As a broader discourse, the decentralised economy ushered in by these Smart Communes will mitigate at least some of the gross inequity of our current economic system.

Smart Communes are a certain occurrence in the near future. Will it happen in time to save majority of human race from perishing? We continue to speculate.

Thursday 3 April 2014

Sustainability Maturity Model Part I – Establishing a Need and a Survey of the Terrain

By Joe Kent and Jaya Chakravarty

The practice of environmental sustainability in businesses is an emerging discipline.  Driven by impending climate change and scarcity of vital resources, it has made its way into the lexicon of the modern business. We’ve seen a rapid adoption of sustainable business practices over the past 10 years, and leading companies, NGO’s, the government, and sustainability consultants have been helping shape new environmental standards for businesses to operate by. Until the standards, frameworks, tools and processes are established, there is room for vagueness, misinformation and misunderstandings. In the case of the sustainability practice, there is confusion around what a robust sustainability practice should look like. Most companies have not had the experience of conscious sustainable operations and cannot envision what they are missing, and they don’t know the difference between bad and good sustainability practice. As a result, we have seen companies struggle to advance their sustainability practices, while others are reluctant to begin any initiative at all.

In this scenario, the Sustainability Maturity Model, can help create a vision of what a robust sustainability practice looks like, and how sustainability should be integrated into a business model. The sustainability maturity model characterizes a continuum of sustainability maturity levels, from low maturity to high. Managers can benchmark their company’s performance against the model to see where they currently stand, and envision how they can progress further to achieve high maturity. It can be considered a roadmap to sustainability integration.

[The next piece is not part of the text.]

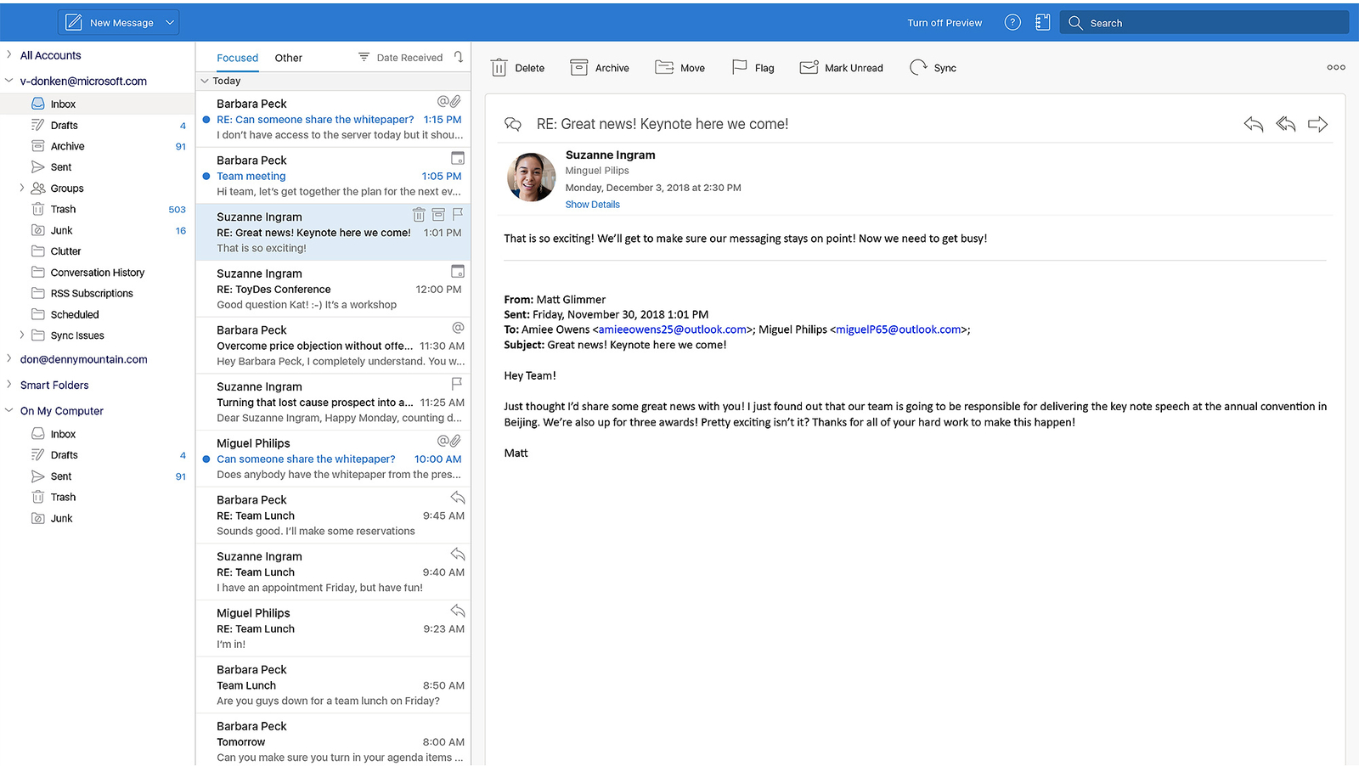1359x766 pixels.
Task: Click the Show Details link
Action: [x=592, y=205]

While many different frameworks exist, they generally follow the same basic format. Low maturity businesses are characterized by having none or just few isolated sustainability projects, whereas high maturity companies fully integrate sustainability into each aspect of their business strategy, from product design to energy sourcing. Usually the model will also characterize 2 – 3 intermediate levels as well. A comparison of the models published by PREST University of Manchester, FairRidge Group, and Terra Infirma, BAE Systems, and Industrial Research Institute illustrates this point nicely.

Sustainability Maturity Model Comparison Chart

Maturity Model Comparison Chart

While being generally called Sustainability Maturity Model, most of these frameworks are focused on environmental sustainability (Once exception is the Industrial Research Institute's, which includes one small social element as well).  This is perhaps justified since the very critical scenarios of depleting and degrading natural resources, and a rapidly heating Earth has brought Environment centre-stage amongst the three pillars of sustainability.

Most of the frameworks are based on subjective data, so are useful primarily for internal analysis of a company and only loose comparisons to other companies. Only insiders will truly know how well sustainability has been integrated into the business model. Some organizations have attempted to make their models more objective to make more concrete comparisons between companies. The Industrial Research Institute, for example, has created an Excel-based survey which a manager can download and fill in. The survey then automatically maps their sustainability maturity in 14 different categories. They can e-mail the completed survey back to IRI and receive a copy of the overall results from their industry.

The model we created at Climate Miles learns from these existing models, but is based on more objective indicators and only information that is available in the public domain. This allows us to objectively rank a company’s maturity level without the need for internal information, and to make unbiased comparisons of the maturity level of many companies within a sector. We’ll explain our model more in upcoming blogs.